The grounds were landscaped according to the plans of Humphrey Repton. He created the serpentine pond with the bathhouse and gazebo and planted horse chestnuts to mask or frame the mid-18th century stables, to which he added an octagonal cupola. A shrubbery walk with serpentining paths was planted east of the house and a balancing shrubbery belt to the west is probably part of Repton's plan; the Cedar of Lebanon was planted as a central feature of the lawn. By 1805 the gardens were sufficiently advanced to be illustrated in Peacock's Polite Repository.

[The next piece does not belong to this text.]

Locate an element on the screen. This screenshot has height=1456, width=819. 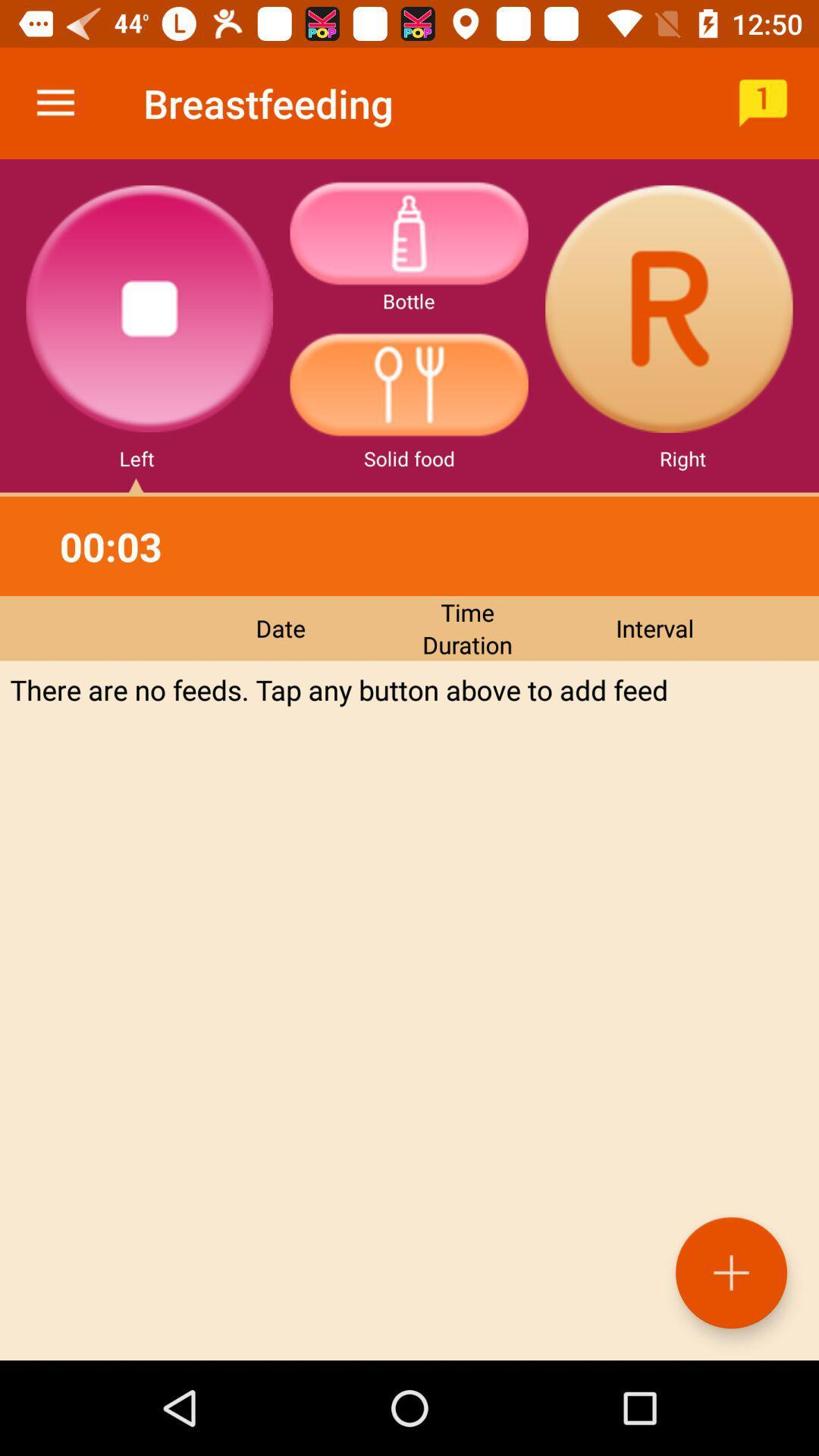
the add icon is located at coordinates (730, 1272).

Langtons was given to Hornchurch Urban District Council by Varco Williams and his daughter in 1929, under the condition that the building must be kept as it was and used for council purposes and that the six acres (24,000 m^{2}) of grounds remain open to the public. The gardens, one of the surviving historic landscapes serve as one of the parks and open spaces in Havering. The Fielders Sports Ground, north of the site, was once also part of the gardens and was used as a venue for first-class cricket. The building housed the council offices until the council was abolished in 1965 and Havering London Borough Council, based in Romford, was created.

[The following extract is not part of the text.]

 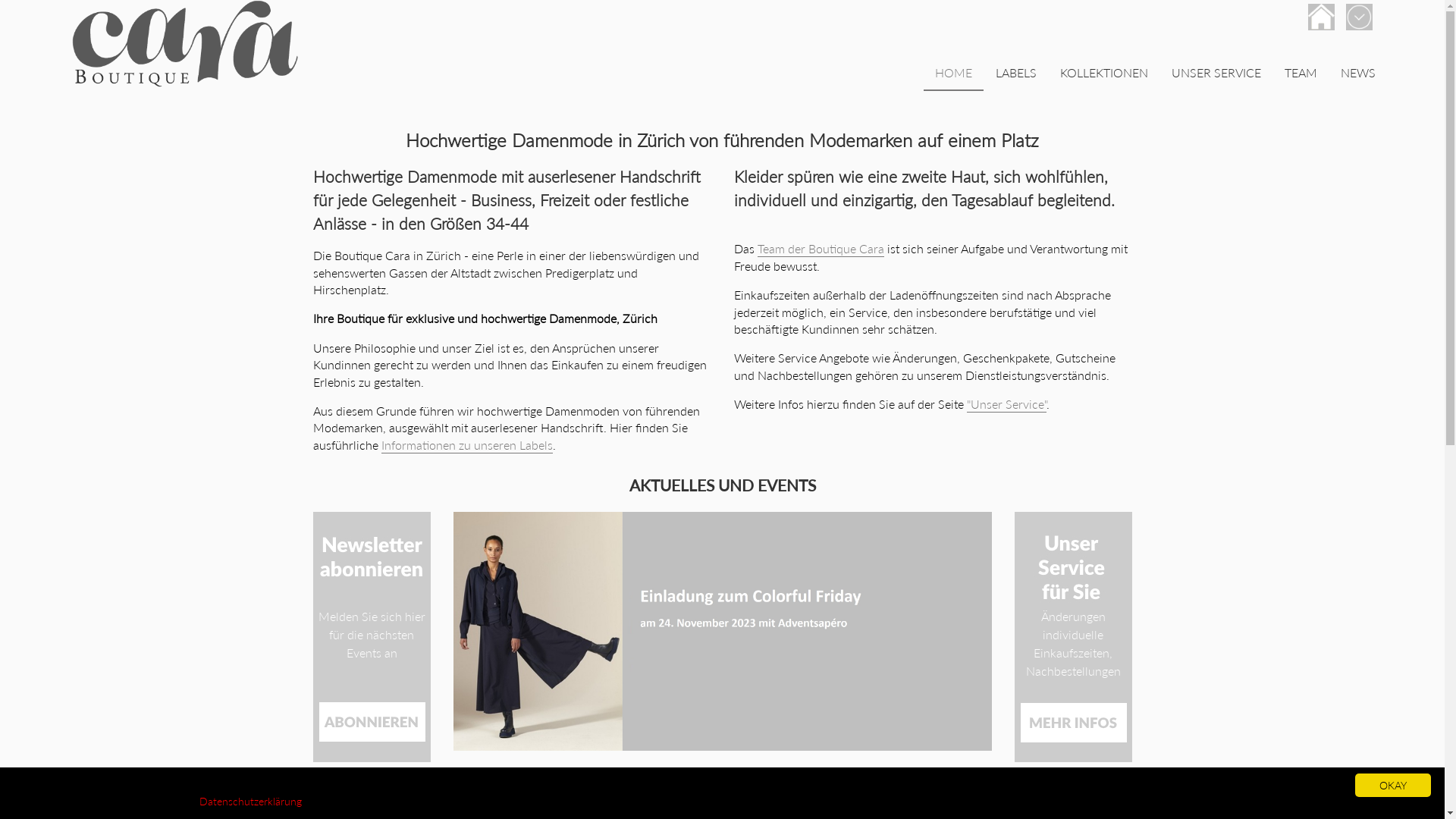 I want to click on 'HOME', so click(x=952, y=74).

In 2016 the gardens were extensively restored adding many new features such as a Victorian greenhouse, ornamental bridge, entrance pillars, cobbled stable yard and new tea room.

==Havering register office==
Langtons House is used as a register office and function rooms, and has become a popular venue for weddings. Due to an administration error it was found to be unlicensed from October 2004 to March 2005 with 193 marriages affected. Despite the error, all were later found by the High Court to be legally valid.